Data was processed via the Data Explorer software and proteins were unambiguously identified by searching against the database NCBInr using the MASCOT software search engine (http://www.matrixscience.com/cgi/search form.pl?FORMVER=2&SEARCH=MIS). The search parameters were as follows: (1) peptide quality of 800–4000 Da, mass tolerance for the fragment ion of 0.25 Da; (2) a minimum of seven matching peptides; (3) one missed cleavage; (4) taxonomy: L. enzymogenes (bacterium); and (5) allowed modifications, alkylation of cysteine by carbamidomethylation of Cys (complete) acetylation of the N-terminus and oxidation of methionine (partial). Moreover, in order to evaluate protein identification, we considered the percentage of sequence coverage, the observation of distribution of matching peptides (authentic hit is often characterized by peptides that are adjacent to one another in the sequence and that overlap), the distribution of error (distributed around zero), the gap in probability and score distribution from the first to other candidate; only matches with over 90% sequence identity and a maximum e-value of 10−10 were considered.
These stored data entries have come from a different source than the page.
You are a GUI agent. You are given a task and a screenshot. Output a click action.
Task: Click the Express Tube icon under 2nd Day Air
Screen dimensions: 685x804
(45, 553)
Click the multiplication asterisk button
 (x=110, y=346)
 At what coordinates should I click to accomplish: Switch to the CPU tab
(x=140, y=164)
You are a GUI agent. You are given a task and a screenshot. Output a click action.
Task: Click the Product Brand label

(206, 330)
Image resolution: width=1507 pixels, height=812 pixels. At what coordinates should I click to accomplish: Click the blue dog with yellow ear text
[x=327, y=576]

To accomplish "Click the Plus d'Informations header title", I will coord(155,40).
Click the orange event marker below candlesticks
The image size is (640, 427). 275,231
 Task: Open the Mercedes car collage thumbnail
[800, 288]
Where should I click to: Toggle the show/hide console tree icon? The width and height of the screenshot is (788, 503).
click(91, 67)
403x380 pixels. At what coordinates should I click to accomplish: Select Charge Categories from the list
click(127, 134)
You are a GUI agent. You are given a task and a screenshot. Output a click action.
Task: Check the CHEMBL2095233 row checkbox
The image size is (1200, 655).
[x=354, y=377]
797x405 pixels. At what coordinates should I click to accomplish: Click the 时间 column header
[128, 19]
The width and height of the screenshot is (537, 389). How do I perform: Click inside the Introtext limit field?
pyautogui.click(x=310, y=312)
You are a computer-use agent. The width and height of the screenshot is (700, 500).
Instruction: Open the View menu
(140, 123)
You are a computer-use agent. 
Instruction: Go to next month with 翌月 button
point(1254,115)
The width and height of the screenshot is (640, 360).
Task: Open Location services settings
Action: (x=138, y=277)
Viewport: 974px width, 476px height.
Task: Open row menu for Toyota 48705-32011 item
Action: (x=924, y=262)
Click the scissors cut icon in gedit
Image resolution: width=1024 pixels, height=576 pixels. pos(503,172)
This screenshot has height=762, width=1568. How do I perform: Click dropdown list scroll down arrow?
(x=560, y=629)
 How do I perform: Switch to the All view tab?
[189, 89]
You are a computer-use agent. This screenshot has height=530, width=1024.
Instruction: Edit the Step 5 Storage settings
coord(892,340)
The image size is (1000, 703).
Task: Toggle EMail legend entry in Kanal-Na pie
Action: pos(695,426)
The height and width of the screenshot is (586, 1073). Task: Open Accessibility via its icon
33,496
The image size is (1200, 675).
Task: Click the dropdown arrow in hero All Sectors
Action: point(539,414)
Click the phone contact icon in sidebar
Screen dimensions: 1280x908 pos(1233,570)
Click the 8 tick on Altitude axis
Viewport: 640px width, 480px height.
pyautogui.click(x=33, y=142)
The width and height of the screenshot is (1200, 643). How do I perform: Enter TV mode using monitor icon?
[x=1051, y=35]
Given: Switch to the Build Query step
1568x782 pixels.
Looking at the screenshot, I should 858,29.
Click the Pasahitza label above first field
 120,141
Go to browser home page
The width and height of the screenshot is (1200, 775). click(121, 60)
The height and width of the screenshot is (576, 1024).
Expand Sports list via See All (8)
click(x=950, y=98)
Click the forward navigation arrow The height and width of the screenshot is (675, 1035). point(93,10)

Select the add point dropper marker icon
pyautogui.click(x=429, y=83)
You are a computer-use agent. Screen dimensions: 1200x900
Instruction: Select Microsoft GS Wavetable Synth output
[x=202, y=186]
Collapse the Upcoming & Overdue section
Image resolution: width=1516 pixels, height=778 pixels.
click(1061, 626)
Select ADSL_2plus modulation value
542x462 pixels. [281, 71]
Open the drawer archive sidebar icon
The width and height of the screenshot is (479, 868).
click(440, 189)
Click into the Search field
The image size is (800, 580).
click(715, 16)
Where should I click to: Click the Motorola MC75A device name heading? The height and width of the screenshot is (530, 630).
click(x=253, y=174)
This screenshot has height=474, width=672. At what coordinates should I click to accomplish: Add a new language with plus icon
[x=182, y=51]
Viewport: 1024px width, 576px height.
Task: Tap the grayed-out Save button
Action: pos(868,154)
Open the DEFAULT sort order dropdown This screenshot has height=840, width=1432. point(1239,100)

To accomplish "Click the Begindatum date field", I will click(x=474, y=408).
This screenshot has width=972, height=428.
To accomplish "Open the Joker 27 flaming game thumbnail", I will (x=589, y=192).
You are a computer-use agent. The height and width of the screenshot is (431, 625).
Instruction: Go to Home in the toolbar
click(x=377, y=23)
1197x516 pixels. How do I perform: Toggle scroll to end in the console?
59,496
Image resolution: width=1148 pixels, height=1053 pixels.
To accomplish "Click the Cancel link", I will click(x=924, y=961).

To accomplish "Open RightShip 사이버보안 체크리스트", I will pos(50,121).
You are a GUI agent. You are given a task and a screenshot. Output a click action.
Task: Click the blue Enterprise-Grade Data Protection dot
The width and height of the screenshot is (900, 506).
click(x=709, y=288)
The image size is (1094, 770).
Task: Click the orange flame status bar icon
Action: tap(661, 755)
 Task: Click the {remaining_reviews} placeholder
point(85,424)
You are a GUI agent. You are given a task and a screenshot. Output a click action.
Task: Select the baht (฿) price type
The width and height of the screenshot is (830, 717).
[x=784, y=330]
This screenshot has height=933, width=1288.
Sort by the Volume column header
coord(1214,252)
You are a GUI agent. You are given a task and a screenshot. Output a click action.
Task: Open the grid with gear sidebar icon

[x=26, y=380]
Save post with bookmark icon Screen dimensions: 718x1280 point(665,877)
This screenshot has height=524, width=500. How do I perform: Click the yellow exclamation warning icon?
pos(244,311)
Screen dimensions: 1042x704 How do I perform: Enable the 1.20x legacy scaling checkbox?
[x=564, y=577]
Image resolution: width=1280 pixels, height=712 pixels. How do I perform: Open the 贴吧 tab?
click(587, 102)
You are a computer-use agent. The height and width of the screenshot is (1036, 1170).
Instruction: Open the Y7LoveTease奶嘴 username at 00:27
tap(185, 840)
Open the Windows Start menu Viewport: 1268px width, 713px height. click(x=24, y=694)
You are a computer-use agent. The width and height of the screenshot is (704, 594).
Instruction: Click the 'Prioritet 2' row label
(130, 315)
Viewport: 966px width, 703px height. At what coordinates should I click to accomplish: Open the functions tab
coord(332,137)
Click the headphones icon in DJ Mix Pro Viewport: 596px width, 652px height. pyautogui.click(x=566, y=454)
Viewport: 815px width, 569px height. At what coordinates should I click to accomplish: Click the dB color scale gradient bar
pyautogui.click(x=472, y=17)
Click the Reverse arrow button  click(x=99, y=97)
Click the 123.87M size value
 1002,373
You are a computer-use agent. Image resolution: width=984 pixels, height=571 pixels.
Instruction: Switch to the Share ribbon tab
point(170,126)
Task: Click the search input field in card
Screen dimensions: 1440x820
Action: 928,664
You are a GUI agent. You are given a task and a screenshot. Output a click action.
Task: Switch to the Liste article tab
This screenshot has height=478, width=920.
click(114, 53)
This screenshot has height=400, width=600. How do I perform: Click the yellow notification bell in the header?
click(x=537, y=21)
Domain and functional analyzing of proteins identified was carried out using NCBI (http://www.ncbi.nlm.nih.gov/) and Pfam (http://pfam.sanger.ac.uk/).

In-frame deletion, complementation and site-directed mutagenesis

The protocol of gene in-frame deletion in L. enzymogenes was utilized as described previously41. In brief, two flanking regions of target gene were generated by PCR using a set of primer pairs (Supplementary Table S1), and cloned into the corresponding sites of the suicide vector pEX18Gm (Table 2). The final constructs were transformed into the wild-type OH11 or its derivatives by electroporation. Then Lysobacter transformants were selected on LB plates without sucrose and with Km (100 μg/ml) and Gm (150 μg/ml). The positive colonies were plated on LB plates containing 1/10 (w/v) sucrose and Km (100 μg/ml) to select for resolution of the construct by a second cross-over event. The resultant mutants were confirmed by a PCR method (Supplementary Table S2). For generation of complemented strains, the target gene, TBDR7 together with its native promoter region (Supplementary Table S1) was amplified from strain OH11 and cloned into the broad-host vector pBBR1-MCS5 (Table 2). The final construct was transformed into the TBDR7-deletion mutant for complementation. The expression of TBDR7 in the transformed strains was determined by reverse transcription PCR (RT-PCR), which was described as below. Site-directed mutagenesis of the TonB-box region of TBDR7 was carried out by using the Fast Mutagenesis System kit (FM111-01, Transgen Biotech, China) according to the product manufacturer. The point-mutated DNA was validated by sequencing.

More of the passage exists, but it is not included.